*Questions on the material:*
1. According to the text on journalists killed in Iraq, how long did it take the US Army to come up with its report on the Palestine Hotel firing?
2. For each statement, say whether it agrees with the text on journalists killed in Iraq, and quote the words that decide it. (a) Mazen Dana worked as a cameraman for Reuters. (b) Patrick Bourrat died in Iraq. (c) The soldiers in the field were told that many journalists were in the Palestine Hotel.
3. List every TV station that the text on journalists killed in Iraq names.

*Text:*
On April 8 2003, two journalists were killed by tank fire in the Palestine Hotel. The Reporters Without Borders enquiry shows

… there was lying, as well as three levels of responsibility.

Supposed legitimate self-defence in response to shooting from the hotel – the excuse offered right from the beginning and re-stated and maintained at the highest level of the US government – was pushed in an effort to dominate the media and political discourse. This first version of events became the official version and was a lie by the authorities.

Despite the evidence, it took four months for the US Army to come up with its report, in which “direct firing” was replaced by an “enemy hunter/killer team” to justify legitimate self-defense. The new explanation is also a lie, by omission.

By focusing debate on technical military problems, the US government ignores the key to the tragedy – that the soldiers in the field were never told that a large number of journalists were in the Palestine Hotel. If they had known, they would never have fired. When they did know, they gave and received instructions and took precautions to ensure the hotel was not fired on again. The firing of a tank shell at the hotel was not therefore a deliberate attack on journalists or the media.
www.truthout.org/docs_2005/022405A.shtml

The report is exhaustive and includes references to nine other journalists who have died in Iraq that includes the following

9 Other Journalists Killed

The deaths of other journalists killed by US forces during and after the war in Iraq have not been seriously investigated.

22 March: Terry Lloyd, veteran war reporter with the British TV station ITN (ITV News), was killed when his convoy crossed into Iraq from Kuwait and was caught in shooting between Iraqi forces and US Marines. US firing probably killed him. The Pentagon has never produced the results of an enquiry into the incident or fully cooperated with British Army efforts to find out what happened to French cameraman Frédéric Nérac and Lebanese interpreter Hussein Osman, both in the convoy, who disappeared at the same time.

8 April: US forces bombed the offices in Baghdad of the Arab TV stations Al-Jazeera and Abu Dhabi TV. Al-Jazeera special correspondent Tarek Ayoub was killed but no officials appear to have investigated his death.

17 August: Reuters cameraman Mazen Dana, 41, was killed by a US soldier while filming (with permission) a prison guarded by the Americans in a Baghdad suburb. A month later, the Pentagon said his death was “regrettable” but that troops had “acted within the rules of engagement. “

Enquiry into the Death of Patrick Bourrat

Patrick Bourrat, an experienced war reporter and special correspondent of the French TV station TF1, died on 22 December 2002 during US manoeuvres in Kuwait, the day after being hit by an Abrams tank as he warned his cameraman to get out of the vehicle’s way, according to the French embassy. He was the first journalist to die because of the impending Iraqi war.

A US military spokesman, Maj. Denton Knapp, said: “We did everything we could to keep him safe” but he “made a mistake and it was a tragic one. “ The message was that it was Bourrat’s own fault that he died.

The facts seem more complicated. We have not been able to see the full medical record but evidence we have suggests there were irregularities in his treatment that included serious medical errors. He may not have simply died as a result of the tank accident.

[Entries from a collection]
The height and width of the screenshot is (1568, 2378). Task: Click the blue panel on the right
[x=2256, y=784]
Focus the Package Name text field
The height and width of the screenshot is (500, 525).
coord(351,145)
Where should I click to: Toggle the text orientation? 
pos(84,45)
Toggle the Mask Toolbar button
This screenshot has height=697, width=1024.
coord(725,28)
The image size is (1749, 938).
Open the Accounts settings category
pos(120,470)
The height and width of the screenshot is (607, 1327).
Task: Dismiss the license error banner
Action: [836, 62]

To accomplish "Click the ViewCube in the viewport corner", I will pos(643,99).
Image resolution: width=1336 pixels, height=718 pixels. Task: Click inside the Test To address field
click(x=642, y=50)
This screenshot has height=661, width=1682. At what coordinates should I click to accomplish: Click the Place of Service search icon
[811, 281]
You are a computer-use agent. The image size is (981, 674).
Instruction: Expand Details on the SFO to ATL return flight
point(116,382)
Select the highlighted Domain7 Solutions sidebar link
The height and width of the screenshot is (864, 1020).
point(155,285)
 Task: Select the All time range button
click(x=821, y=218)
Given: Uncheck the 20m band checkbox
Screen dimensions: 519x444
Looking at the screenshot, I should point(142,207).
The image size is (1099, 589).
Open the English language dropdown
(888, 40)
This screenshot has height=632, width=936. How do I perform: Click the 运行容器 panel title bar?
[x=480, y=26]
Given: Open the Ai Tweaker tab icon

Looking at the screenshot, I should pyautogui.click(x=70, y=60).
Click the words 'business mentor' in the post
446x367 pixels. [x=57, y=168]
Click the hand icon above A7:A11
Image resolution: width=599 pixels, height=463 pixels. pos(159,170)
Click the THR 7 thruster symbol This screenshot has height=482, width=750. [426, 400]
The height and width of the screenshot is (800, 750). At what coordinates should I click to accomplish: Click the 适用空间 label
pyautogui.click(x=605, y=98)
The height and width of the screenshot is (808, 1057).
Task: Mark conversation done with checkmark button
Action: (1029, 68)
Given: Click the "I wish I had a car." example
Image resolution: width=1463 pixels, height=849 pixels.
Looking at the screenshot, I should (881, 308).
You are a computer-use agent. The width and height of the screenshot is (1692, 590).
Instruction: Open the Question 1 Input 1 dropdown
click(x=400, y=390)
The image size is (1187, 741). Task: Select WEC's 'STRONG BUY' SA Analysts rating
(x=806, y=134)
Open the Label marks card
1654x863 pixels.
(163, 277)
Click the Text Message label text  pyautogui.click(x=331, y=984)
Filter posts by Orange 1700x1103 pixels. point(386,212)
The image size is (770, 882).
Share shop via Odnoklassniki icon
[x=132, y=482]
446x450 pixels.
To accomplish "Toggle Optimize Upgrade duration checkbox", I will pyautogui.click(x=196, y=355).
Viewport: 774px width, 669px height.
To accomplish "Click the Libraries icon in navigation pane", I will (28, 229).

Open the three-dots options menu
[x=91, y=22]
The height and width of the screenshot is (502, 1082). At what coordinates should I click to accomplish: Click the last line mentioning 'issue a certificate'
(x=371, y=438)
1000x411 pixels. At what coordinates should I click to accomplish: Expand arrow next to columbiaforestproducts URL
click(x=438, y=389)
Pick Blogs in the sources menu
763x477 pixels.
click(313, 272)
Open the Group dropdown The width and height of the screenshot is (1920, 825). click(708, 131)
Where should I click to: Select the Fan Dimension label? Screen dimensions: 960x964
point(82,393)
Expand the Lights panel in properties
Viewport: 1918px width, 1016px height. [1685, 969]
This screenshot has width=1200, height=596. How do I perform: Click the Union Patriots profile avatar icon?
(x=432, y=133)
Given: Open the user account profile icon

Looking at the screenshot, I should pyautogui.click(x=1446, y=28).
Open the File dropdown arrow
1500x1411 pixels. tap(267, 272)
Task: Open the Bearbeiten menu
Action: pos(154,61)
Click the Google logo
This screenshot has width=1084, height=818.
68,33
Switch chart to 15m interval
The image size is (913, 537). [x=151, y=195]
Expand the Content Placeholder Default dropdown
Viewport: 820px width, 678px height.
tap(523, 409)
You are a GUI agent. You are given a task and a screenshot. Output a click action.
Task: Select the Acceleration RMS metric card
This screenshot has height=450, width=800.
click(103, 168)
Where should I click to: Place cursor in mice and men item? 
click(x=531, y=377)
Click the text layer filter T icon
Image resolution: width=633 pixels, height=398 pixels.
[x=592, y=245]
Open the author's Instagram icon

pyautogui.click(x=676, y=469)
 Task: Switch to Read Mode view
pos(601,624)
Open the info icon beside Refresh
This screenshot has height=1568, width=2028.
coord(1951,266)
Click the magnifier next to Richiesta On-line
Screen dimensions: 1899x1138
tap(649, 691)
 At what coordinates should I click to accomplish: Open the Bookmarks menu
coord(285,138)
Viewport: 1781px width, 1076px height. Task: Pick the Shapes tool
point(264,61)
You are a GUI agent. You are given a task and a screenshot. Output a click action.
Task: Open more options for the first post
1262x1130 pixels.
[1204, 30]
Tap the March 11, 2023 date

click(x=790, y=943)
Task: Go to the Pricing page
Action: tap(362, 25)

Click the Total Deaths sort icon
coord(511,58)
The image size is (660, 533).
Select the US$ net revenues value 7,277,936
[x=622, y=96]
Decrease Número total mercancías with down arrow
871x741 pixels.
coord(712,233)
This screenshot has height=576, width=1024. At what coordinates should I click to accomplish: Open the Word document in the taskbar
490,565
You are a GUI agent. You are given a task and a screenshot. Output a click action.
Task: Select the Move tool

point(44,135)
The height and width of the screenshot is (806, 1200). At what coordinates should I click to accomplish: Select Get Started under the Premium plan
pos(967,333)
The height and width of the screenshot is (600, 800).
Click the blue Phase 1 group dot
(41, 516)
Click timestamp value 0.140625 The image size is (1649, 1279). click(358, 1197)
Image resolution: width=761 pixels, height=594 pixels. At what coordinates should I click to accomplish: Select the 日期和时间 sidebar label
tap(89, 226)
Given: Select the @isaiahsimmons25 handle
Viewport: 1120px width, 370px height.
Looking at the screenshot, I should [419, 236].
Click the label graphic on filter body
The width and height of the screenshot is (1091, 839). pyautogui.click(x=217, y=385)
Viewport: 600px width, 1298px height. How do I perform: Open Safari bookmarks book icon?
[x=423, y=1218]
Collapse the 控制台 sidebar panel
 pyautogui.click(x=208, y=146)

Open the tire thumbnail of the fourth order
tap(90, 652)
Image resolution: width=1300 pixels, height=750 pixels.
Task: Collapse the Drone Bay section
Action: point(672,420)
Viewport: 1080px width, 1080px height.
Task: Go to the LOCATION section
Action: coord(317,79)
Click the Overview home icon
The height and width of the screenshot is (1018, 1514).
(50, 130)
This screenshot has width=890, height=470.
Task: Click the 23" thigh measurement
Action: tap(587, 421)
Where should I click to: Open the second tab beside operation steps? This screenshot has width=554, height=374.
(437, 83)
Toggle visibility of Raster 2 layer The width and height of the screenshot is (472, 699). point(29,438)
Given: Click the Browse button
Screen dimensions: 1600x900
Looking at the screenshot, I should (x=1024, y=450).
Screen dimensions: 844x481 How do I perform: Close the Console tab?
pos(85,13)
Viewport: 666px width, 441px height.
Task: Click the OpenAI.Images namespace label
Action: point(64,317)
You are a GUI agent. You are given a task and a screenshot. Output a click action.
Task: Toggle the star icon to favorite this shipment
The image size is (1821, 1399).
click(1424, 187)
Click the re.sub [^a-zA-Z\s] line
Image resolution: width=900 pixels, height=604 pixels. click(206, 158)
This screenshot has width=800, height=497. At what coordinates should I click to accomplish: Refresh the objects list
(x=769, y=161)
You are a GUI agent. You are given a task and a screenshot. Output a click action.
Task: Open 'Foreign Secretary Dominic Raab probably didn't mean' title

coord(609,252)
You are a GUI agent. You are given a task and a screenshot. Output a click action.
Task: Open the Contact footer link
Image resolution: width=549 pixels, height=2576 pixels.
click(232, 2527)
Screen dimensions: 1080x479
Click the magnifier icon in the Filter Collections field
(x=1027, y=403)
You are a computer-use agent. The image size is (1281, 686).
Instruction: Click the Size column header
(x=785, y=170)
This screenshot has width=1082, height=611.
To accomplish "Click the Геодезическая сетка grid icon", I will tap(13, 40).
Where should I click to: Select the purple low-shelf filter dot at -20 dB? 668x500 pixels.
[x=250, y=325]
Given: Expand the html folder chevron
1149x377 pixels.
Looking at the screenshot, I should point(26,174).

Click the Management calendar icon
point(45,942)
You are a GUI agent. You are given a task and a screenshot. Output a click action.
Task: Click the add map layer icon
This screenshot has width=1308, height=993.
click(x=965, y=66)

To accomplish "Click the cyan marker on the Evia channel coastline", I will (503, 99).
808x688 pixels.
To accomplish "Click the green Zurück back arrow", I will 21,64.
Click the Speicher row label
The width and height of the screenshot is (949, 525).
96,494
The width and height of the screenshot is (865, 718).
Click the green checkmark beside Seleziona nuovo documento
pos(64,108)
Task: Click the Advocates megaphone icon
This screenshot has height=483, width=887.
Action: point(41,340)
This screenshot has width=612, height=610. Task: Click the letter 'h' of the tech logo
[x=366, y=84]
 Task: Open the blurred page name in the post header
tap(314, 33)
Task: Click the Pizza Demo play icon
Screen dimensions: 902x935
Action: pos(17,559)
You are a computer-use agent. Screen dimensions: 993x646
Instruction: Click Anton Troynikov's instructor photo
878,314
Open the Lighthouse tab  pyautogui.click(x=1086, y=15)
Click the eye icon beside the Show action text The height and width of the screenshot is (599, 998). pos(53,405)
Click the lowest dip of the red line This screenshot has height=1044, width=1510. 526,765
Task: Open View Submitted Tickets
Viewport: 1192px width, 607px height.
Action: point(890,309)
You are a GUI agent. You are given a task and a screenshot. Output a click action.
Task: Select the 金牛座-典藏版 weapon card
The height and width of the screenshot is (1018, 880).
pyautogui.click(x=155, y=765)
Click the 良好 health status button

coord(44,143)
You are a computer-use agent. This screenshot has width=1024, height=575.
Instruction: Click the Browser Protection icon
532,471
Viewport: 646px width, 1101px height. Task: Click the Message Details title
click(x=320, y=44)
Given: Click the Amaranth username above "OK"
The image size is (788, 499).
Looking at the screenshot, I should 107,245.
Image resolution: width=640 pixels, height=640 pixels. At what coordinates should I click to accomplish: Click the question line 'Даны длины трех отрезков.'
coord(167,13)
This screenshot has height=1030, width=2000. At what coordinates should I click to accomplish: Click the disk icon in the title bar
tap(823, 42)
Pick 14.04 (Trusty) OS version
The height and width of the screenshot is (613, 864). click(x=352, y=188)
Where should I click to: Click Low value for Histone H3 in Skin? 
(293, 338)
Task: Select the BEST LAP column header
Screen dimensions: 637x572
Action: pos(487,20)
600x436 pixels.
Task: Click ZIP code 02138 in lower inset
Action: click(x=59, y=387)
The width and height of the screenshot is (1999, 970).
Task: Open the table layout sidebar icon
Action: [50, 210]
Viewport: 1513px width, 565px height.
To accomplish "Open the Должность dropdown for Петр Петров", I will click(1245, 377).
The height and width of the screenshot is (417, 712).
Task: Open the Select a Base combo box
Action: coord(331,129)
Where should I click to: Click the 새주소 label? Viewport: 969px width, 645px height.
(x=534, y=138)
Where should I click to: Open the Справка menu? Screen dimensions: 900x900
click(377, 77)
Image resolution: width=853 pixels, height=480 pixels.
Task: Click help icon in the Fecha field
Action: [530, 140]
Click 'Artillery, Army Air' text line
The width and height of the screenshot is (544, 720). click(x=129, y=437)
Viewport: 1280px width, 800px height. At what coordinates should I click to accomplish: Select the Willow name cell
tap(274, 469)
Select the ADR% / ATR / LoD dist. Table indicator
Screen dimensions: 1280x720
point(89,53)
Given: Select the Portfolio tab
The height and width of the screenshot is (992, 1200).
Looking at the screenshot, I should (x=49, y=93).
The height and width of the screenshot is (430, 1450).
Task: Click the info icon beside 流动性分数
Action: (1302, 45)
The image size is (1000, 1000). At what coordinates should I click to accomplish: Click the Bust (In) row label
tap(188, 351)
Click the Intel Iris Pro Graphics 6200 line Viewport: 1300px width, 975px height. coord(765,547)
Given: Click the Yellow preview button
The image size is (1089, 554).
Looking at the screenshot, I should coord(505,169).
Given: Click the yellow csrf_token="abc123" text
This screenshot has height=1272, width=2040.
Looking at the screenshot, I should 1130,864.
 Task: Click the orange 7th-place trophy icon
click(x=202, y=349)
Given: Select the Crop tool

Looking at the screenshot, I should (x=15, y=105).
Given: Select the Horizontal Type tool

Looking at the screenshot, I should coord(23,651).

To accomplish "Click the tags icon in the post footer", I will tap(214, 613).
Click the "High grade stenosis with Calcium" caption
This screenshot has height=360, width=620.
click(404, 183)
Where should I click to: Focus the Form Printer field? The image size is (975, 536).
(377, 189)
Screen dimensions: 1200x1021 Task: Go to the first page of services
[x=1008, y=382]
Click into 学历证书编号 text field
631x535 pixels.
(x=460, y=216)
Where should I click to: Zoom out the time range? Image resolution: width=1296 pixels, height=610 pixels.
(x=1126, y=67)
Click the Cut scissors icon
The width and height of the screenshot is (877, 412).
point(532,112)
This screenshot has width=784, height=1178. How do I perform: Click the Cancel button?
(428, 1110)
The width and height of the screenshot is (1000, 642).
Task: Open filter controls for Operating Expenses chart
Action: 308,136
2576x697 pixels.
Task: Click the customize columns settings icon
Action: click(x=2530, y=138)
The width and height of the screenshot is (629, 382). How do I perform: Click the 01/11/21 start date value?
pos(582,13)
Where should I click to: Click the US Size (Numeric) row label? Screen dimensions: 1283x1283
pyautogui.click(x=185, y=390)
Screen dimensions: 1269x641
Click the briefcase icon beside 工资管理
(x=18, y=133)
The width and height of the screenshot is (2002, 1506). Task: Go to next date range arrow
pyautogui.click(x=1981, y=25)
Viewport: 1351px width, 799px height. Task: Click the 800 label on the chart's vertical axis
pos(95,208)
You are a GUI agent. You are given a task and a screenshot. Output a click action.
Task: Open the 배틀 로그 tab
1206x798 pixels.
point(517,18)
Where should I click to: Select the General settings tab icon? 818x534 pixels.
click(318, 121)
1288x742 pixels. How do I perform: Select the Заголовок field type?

*Task answers:*
1. Four months.

2.
(a) Yes: "Reuters cameraman Mazen Dana, 41"
(b) No: "died on 22 December 2002 during US manoeuvres in Kuwait"
(c) No: "the soldiers in the field were never told that a large number of journalists were in the Palestine Hotel"

3. ITN (ITV News), Al-Jazeera, Abu Dhabi TV, TF1